A multistate model may provide more flexibility than a traditional binary state model for modeling equipment conditions. In a multistate model, a piece of equipment is allowed to experience more than two possible states, for example, completely working, partially working, partially failed, and completely failed. Even if every state has an exponential duration distribution, the equipment has a nonexponentially lifetime distribution. Therefore, many authors utilize multistate models for equipment in many disciplines. Examples arise from electric power systems , the nuclear science , electron devices , and so on. Furthermore, although the deterioration process of a system is usually continuous, it is convenient to model it by several discrete states. For example, in , a deterioration process is classified into four states: initial, minor deterioration, major deterioration, and failure. Besides, [5, 6] define several discrete states for a system based on different ranges of the hazard rate of the system; that is, a deterioration process is often modeled by a multistate model.
On the other hand, maintenance is an indispensable action to keep the reliability level of industrial equipment. To reduce the total maintenance costs, condition-based maintenance is usually implemented. References [7, 8] are good overviews of condition-based maintenance. In this paper, condition-based maintenance involves three key ideas: a routine inspection, a condition indicator, and a repair. Routine inspections are executed with a fixed benchmark interval. In an inspection, we can acquire the current condition indicator for the equipment. An appropriate repair is carried out when the indicator is not less than a warning value. Moreover, we also record the condition indicator right after the equipment is repaired. This kind of condition-based maintenance is recommended by an IEEE standard , and there are many types of equipment operating in such mode [10, 11].
We assume that every state of the equipment has an exponential duration distribution specified by its parameter. In the paper, we investigate the parameter estimation problem, based on the data obtained from routine inspections and repairs.
Such a parameter estimation problem for a multistate model plays an important role in many applications [12, 13]. The problem attracts much attention, and many approaches are proposed. Reference  reviews several quite sophisticated empirical approaches. A method of curve fitting is presented in  for the probability density function (pdf) of the equipment lifetime.
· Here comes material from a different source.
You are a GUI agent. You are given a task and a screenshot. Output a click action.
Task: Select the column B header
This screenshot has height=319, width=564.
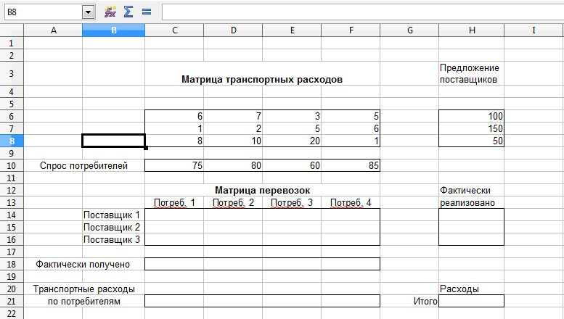[113, 30]
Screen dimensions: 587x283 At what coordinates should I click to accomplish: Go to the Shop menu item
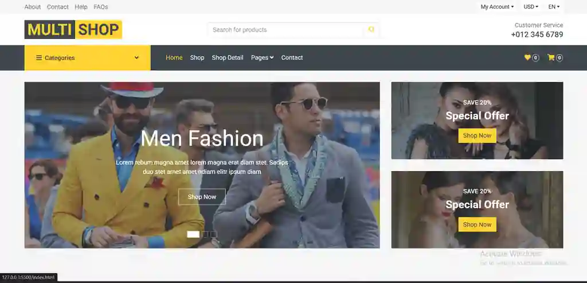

In [14–16], based on proportional hazards models, different approximate methods are proposed to obtain a maximum likelihood estimate (MLE). In these methods, it is assumed that the condition indicators are time independent or the state of the equipment is fixed within two consecutive inspections. Those assumptions are reasonable only for a small benchmark interval or frequent inspections. However, frequent inspections may increase the total costs and may induce a high chance of accidents.
There is an alternative method to obtain an MLE. To better illustrate the idea, we start from a complete data set of every state’s durations through continuous monitoring. As it has an exponential duration distribution, the reciprocal of the average of durations of a state is the MLE of its parameter. This simple example gives a clue to the case of condition-based maintenance. Then, given the incomplete data from routine inspections and repairs, we can calculate conditional expectations of every state’s duration, and we may deduce an MLE. The theoretical foundation of the above discussion is the expectation maximization (EM) algorithms. The EM algorithms are first introduced in  to calculate an MLE for incomplete data. Due to its theoretical property, (see, [18, 19] e.g.,), the EM algorithms have good performance in many applications.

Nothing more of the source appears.